Let $( \mathbb{E}\, , \leq )$ be a Riesz (vector lattice) space and let $\| \cdot \|$ be a map from $\mathbb{E}$ to $[ 0, \infty]$ that, when restricted to $$ \mathbb{B} := \{ f \in \mathbb{E} \, \colon \, \| f \| < + \infty \},$$ $ \| \cdot \|$ becomes a complete Riesz (lattice) norm on $\mathbb{B}$.
In particular, $( \mathbb{B}\, , \| \cdot \| )$ is a Banach lattice contained in $\mathbb{E}$. We denote by $\mathbb{E}_+$ and $\mathbb{B}_+$ be the positive cones of $( \mathbb{E}\, , \leq )$ and $( \mathbb{B}\, , \| \cdot \| )$, respectively.

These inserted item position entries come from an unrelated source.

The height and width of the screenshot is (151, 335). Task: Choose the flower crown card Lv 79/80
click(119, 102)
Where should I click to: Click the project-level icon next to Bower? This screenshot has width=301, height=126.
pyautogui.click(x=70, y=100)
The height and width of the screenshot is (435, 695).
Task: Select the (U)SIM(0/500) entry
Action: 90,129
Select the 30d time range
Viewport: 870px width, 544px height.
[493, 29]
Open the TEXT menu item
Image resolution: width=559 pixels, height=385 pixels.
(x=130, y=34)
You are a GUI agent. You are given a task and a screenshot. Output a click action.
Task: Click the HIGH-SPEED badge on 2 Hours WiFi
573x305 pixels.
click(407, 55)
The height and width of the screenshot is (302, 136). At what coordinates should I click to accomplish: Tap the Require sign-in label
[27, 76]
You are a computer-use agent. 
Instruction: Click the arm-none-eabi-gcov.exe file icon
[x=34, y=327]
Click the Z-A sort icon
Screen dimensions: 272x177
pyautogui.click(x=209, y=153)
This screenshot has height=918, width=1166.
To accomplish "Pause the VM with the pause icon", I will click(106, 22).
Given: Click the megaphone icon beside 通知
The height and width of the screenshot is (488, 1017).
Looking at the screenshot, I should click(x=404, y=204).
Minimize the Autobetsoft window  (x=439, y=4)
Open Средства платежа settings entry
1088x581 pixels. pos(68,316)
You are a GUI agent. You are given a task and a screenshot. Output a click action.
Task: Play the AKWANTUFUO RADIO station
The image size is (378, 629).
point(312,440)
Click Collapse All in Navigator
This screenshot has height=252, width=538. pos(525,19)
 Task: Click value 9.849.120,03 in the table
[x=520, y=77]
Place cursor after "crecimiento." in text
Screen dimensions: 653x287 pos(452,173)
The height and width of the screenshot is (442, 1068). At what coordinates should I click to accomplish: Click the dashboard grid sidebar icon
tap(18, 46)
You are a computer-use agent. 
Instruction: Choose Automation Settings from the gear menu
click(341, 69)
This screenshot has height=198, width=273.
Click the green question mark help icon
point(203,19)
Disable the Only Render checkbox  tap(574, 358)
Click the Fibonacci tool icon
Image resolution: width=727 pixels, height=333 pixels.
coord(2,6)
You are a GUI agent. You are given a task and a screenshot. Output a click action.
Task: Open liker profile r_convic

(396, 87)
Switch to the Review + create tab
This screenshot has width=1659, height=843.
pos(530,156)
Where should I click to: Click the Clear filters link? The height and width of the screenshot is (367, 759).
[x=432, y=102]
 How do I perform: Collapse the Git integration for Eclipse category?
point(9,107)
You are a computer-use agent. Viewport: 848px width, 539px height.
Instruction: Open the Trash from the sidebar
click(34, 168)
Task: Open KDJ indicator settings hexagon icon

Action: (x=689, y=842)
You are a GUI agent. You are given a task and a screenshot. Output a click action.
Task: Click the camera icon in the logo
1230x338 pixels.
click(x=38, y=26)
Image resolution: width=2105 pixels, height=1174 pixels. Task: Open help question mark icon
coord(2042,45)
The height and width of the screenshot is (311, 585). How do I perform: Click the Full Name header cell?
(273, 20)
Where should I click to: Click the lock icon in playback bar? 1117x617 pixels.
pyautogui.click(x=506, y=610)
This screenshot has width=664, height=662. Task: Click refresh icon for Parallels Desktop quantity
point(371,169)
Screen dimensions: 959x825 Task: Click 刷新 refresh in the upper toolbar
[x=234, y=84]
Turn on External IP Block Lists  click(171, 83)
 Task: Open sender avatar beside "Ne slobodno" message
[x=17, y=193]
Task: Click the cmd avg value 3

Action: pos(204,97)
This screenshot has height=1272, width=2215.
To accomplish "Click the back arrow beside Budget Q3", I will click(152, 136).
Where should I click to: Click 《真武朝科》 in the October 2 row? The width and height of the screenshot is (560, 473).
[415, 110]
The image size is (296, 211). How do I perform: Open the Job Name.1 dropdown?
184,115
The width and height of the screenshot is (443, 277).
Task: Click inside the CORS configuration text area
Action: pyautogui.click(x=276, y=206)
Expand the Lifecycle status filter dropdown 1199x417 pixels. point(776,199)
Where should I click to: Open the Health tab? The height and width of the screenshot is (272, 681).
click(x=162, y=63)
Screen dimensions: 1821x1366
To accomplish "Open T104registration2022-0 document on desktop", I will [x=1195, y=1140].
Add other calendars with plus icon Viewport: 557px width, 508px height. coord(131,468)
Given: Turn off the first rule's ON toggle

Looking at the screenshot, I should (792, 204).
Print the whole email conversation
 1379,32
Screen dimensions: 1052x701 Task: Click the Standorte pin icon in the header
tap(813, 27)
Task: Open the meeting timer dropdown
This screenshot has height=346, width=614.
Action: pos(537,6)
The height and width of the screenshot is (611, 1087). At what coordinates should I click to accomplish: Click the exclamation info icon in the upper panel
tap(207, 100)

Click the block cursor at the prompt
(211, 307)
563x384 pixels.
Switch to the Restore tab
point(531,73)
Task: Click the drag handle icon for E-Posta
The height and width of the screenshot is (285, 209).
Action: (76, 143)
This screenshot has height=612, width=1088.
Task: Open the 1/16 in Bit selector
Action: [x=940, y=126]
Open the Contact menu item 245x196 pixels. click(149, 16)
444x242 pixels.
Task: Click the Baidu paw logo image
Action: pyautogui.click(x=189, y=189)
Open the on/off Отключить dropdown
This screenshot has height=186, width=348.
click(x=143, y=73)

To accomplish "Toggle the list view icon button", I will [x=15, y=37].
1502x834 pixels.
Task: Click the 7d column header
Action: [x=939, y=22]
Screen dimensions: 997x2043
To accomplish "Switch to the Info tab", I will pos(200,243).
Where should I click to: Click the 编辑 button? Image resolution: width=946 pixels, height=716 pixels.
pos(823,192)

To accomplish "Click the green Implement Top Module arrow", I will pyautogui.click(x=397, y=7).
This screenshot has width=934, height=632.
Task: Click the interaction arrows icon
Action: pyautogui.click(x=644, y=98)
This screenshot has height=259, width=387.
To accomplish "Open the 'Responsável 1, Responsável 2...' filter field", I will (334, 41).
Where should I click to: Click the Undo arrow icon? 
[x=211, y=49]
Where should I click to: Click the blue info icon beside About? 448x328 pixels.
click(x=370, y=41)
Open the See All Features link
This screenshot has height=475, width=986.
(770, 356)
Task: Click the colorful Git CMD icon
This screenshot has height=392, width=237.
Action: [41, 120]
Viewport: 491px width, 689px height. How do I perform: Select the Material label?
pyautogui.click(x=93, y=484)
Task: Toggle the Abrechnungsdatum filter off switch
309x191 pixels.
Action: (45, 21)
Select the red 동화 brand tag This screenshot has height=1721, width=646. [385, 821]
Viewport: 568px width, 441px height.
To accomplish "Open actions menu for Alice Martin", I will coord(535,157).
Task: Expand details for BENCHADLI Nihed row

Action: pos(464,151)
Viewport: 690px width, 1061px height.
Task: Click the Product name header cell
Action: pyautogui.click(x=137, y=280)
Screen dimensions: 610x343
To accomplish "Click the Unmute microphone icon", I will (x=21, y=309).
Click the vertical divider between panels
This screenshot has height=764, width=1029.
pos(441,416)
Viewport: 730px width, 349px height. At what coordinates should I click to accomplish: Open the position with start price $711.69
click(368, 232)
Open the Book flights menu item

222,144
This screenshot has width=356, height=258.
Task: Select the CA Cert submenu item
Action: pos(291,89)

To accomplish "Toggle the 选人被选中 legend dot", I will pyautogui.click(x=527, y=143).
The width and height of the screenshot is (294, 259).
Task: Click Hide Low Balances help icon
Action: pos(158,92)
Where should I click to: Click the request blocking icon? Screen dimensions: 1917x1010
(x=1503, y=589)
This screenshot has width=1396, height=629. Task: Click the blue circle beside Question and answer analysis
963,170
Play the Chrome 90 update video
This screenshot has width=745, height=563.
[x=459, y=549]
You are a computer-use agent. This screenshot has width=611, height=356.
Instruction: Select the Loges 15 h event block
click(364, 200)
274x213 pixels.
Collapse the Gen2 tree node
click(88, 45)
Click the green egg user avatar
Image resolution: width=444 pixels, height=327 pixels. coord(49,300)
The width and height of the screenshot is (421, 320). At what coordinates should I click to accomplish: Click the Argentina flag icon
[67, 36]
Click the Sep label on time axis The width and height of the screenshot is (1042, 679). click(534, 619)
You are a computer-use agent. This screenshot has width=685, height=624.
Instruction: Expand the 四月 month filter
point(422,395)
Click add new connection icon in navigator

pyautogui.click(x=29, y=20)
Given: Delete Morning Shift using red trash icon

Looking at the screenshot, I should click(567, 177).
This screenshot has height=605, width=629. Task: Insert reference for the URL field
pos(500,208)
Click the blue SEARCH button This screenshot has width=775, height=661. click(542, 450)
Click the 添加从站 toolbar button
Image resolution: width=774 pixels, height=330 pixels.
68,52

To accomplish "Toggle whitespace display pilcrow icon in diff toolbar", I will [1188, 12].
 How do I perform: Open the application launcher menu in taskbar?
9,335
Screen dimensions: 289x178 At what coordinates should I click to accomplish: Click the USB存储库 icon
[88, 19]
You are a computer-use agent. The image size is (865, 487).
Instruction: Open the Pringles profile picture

Let $\Phi$ be an injective map from $\mathbb{E}_+$ to itself, i.e., $$ \Phi \, \colon \mathbb{E}_+ \to \mathbb{E}_+ .$$
The preimage of the positive cone $\mathbb{B}_+ \subset \mathbb{E}_+$ under $\Phi$ is the subset of $\mathbb{E}_+$ for which $$\Phi^{-1} (\mathbb{B}_+) := \{ f \in \mathbb{E}_+ \, \colon \, \Phi (\, f \,) \in \mathbb{B}_+ \}.$$
I am quite confused that whether $\Phi \left( \Phi^{-1} (\mathbb{B}_+) \right) = \mathbb{B}_+$ holds? Could anyone help me out please?
Thank you very much in advance!
This is only true if $\Phi$ is surjective.
Let $E_+= \mathbb R^n_+$. Then $\Phi$ defined by $\Phi(x) = x + e$ is injective and maps into $E_+$ for $e\ne0$ and $e\ge0$. However, it is not surjective, as $\Phi(x)\ge e$ for all $x\in E_+$.